In [None]:
import pandas as pd
from matplotlib import pyplot as plt
import seaborn as sns

%matplotlib inline
sns.set()

### Data ingestion and cleaning

In [None]:
# Encoding for Brazilian : https://community.atlassian.com/t5/Jira-questions/File-encoding-for-Portuguese-Brazilian/qaq-p/680609
df =  pd.read_csv('/kaggle/input/forest-fires-in-brazil/amazon.csv', encoding="ISO-8859-1")
df.head()

In [None]:
df.shape

So the dataset has 6 columns and 6454 rows. Let's check for missing values in the columns.

In [None]:
df.isna().sum()

So, we don't have any missing values in the data. A closer look at the `date` column separately tells us that it is not of much use. The `year` information is already captured, and the remaining date is always `01-01`. So we can easily discard the `date` column from any further analysis.

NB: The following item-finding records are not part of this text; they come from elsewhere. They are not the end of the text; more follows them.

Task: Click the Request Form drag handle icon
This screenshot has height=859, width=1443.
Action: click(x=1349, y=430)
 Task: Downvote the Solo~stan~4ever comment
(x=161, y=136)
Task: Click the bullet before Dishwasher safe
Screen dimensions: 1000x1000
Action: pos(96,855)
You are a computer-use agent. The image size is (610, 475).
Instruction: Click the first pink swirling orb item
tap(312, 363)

Next, let's do the following transformations on the dataset:
- Change `number` column from `float` to `int`
- Converting `month` column to numeric.

In [None]:
# converting `number` to int
df.number = df.number.astype('int')

# replacing the month column with its numeric version
df["month"] = df["month"].map({'Janeiro': 1, 'Fevereiro': 2, 'Março': 3, 'Abril': 4, 'Maio': 5, 'Junho': 6, 'Julho': 7,
       'Agosto': 8, 'Setembro': 9, 'Outubro':10, 'Novembro':11, 'Dezembro':12}).astype('category')

Let's have a look at the transformed data now.

In [None]:
df.head()

### Visualizations and inferences

#### How is the number of forest fires varying over the years?

In [None]:
fires_by_year = df[["year", "number"]].groupby("year").sum()
fires_by_year.reset_index(inplace=True)

plt.figure(figsize=(18,6))
sns.lineplot(x="year", y="number", data=fires_by_year)
plt.xticks(fires_by_year["year"])
plt.title("Number of forest fires each year")
plt.show()

There is a clear increasing trend in the number of forest fires happening in Brazil over the years.

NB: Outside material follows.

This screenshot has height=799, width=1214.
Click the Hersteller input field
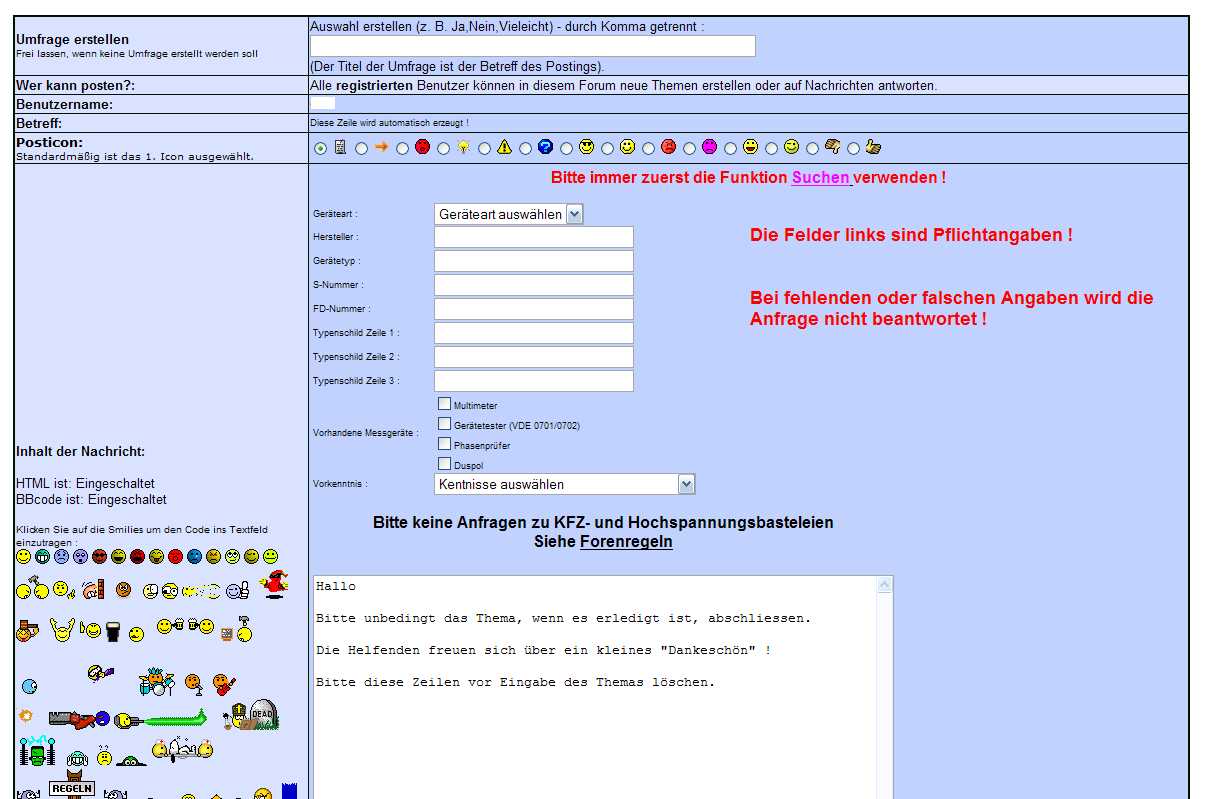[533, 237]
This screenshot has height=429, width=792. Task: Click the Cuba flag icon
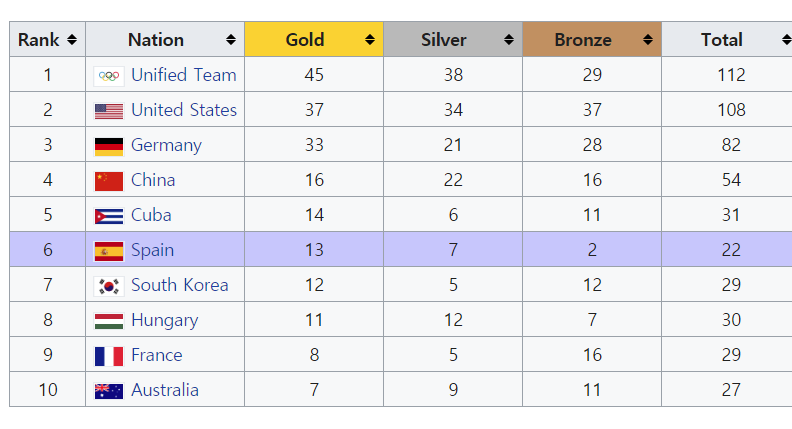coord(109,216)
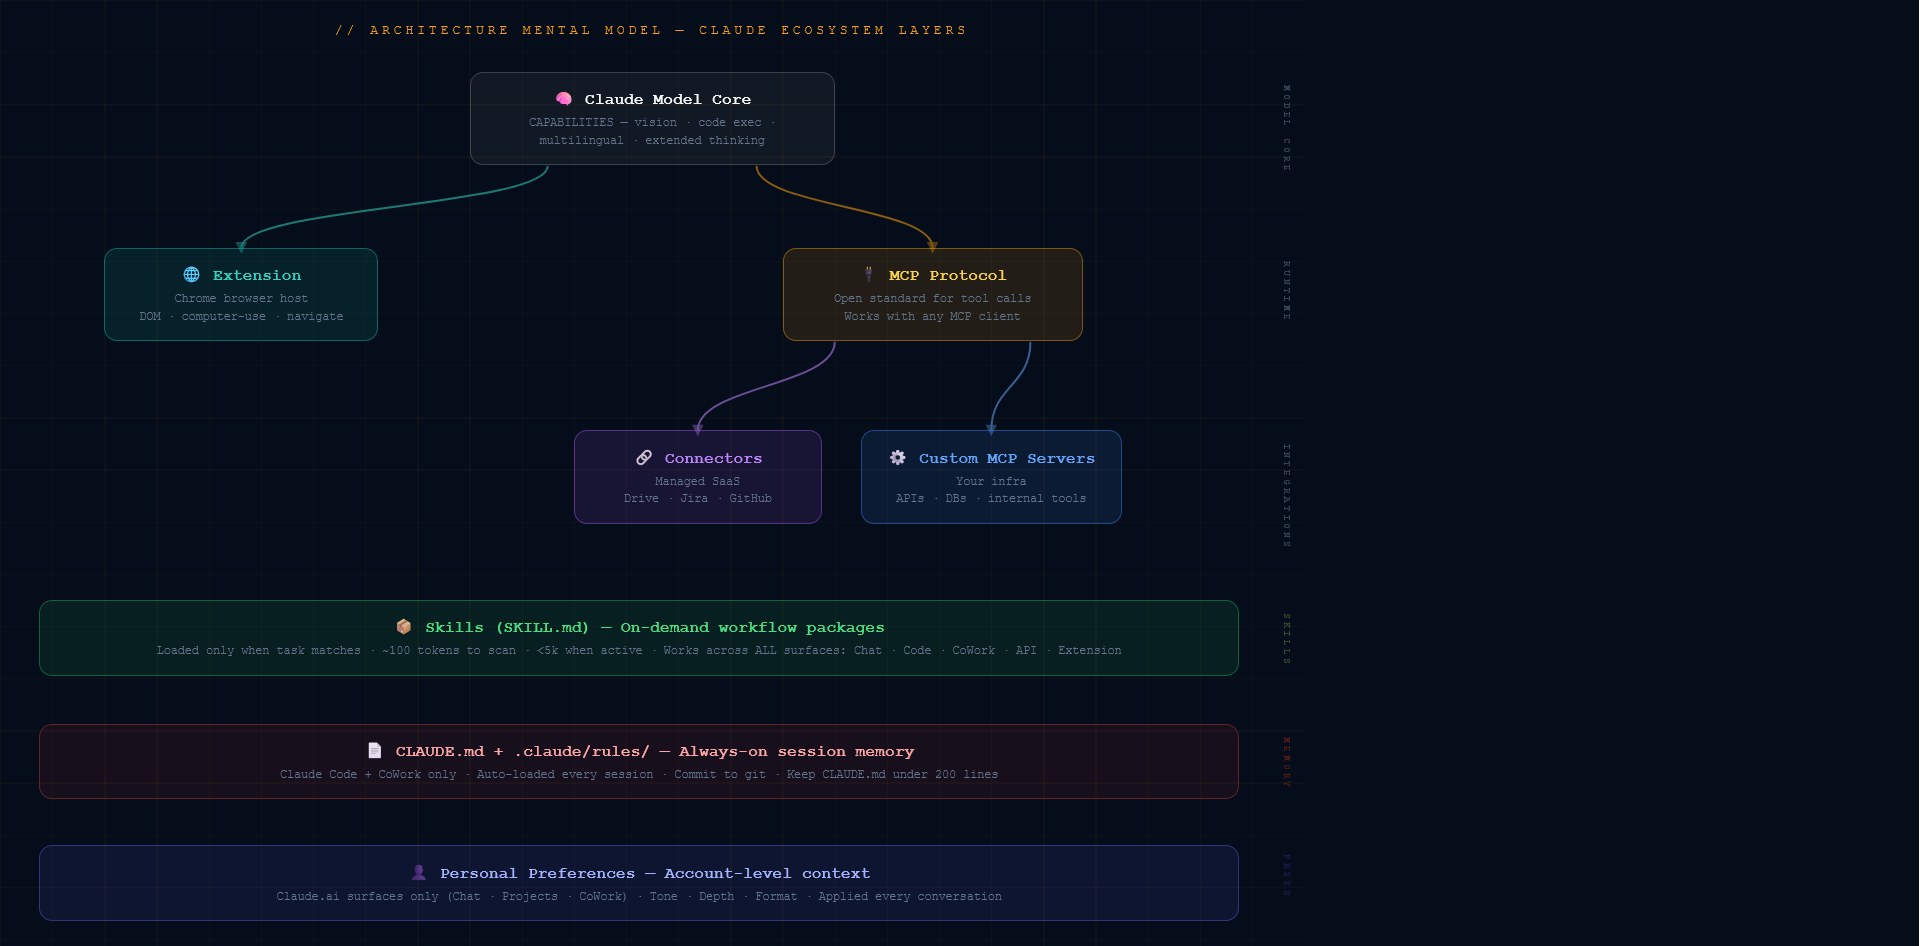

#### Is there a relation between the month and the number of forest fires?

In [None]:
fires_by_month =  df[["month", "number"]].groupby("month").sum()
fires_by_month.reset_index(inplace=True)

plt.figure(figsize=(18,6))
sns.lineplot(x="month", y="number", data=fires_by_month)
plt.xticks(fires_by_month["month"])
plt.title("Number of forest fires by month")
plt.show()

This is a clear indicator that there are specific months when the number of forest fires in Brazil increases. The most number of fires happen in July, followed by August, October and November.

#### Which state has the most number of forest fires?

In [None]:
fires_by_state =  df[["state", "number"]].groupby("state").sum()
fires_by_state.reset_index(inplace=True)

plt.figure(figsize=(18,6))
sns.lineplot(x="state", y="number", data=fires_by_state)
plt.xticks(fires_by_state["state"], rotation="vertical")
plt.title("Number of forest fires by state")
plt.show()

This is surprising. In the media, we generally hear about the forest fires in the Amazons, but the state of Mato Grosso has far higher number of fires. It would be interesting to see the distribution of states with the most number of forest fires across years. So let's plot that next.

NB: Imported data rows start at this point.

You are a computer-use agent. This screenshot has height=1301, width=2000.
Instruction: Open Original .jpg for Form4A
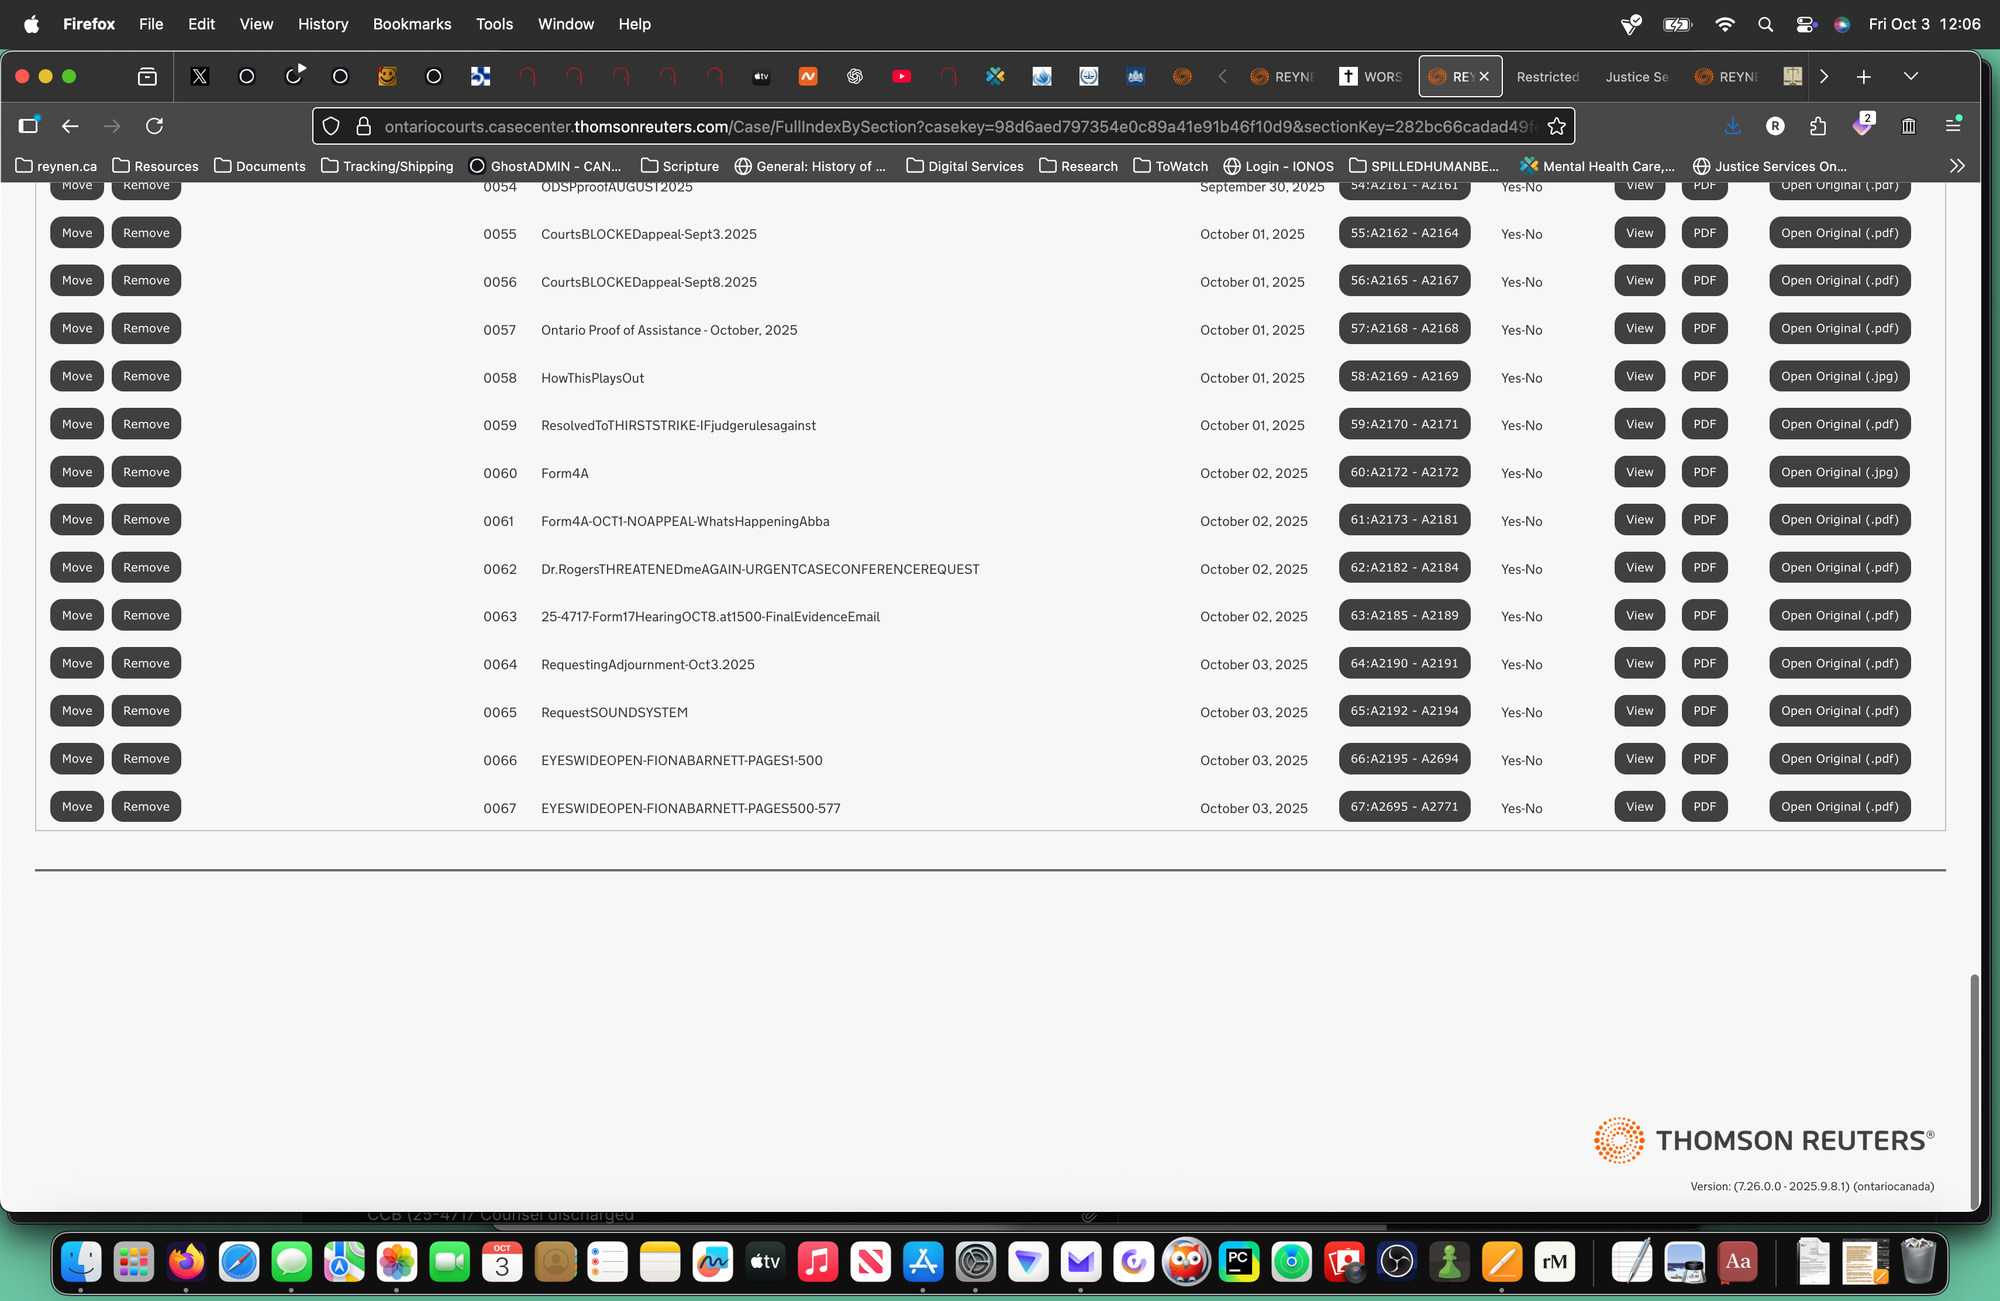1839,472
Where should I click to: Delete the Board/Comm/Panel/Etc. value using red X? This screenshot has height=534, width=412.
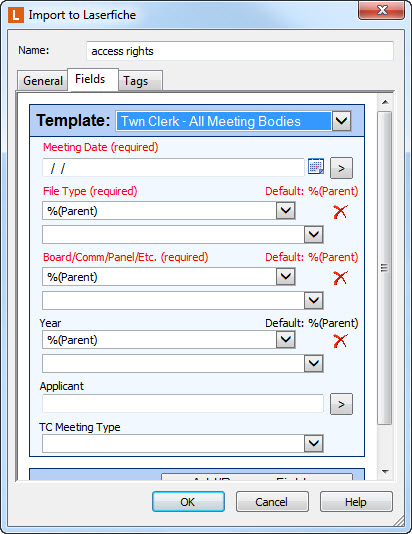pyautogui.click(x=340, y=278)
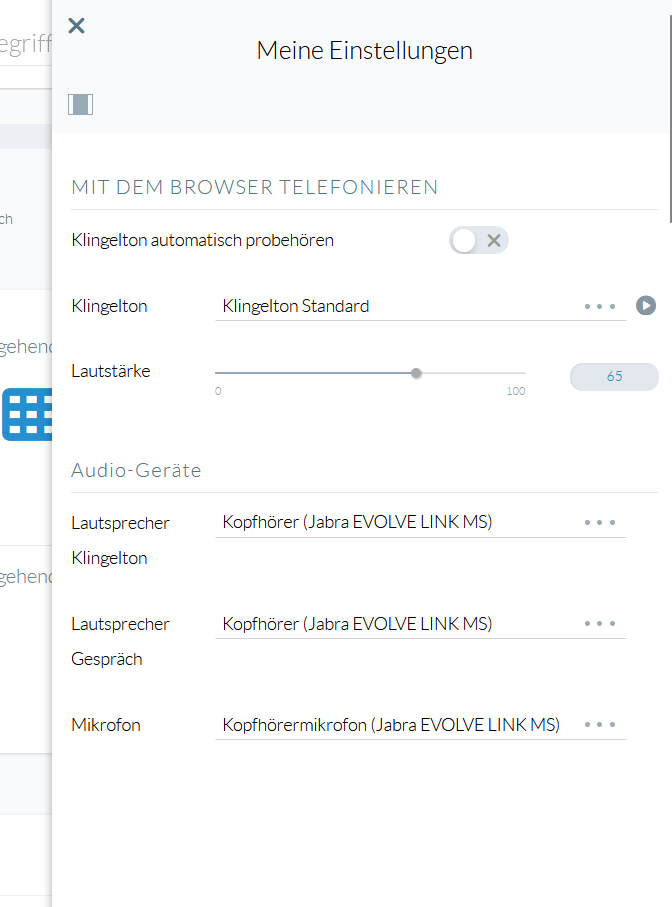The width and height of the screenshot is (672, 907).
Task: Toggle Klingelton automatisch probehören switch
Action: click(479, 240)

#### Distribution of forest fires by year - Top 10 states

In [None]:
top_10_states = fires_by_state.sort_values(["number"], ascending=False)[0:10]["state"]
fires_in_top_10_states = df[df.state.isin(top_10_states)][["state", "year", "number"]]
fires_in_top_10_states_by_year = fires_in_top_10_states.groupby(["state","year"]).sum().reset_index()

In [None]:
plt.figure(figsize=(18,6))
sns.lineplot(x="year", y="number", hue="state", data=fires_in_top_10_states_by_year)
plt.xticks(fires_in_top_10_states_by_year["year"])
plt.title("Top 10 states with forest fires over the years")
plt.legend(loc="upper left")
plt.show()

The state of Mato Grosso continues to fight with forest fires on a far larger scale than do the rest of the states. In 2009 there was a sharp increase in the number of forest fires that happened in Mato Grosso. 

### Final conclusions

- Forest fires are increasing over the years and needs to be taken seriously.
- A major proportion of the forest fires occur in the months of August-October. It corresponds to the months of Fall. The presence of a large number of dried leaves probably aid in spread the forest fires. An analysis of the weather data during this period can indicate if weather conditions have a role to play in this.
- The state of Mato Grosso has the most number of forest fires. Amazon comes 10th in the list. 
- Even after so much talk about forest fires, there is no decreasing trend in the forest fires in any states.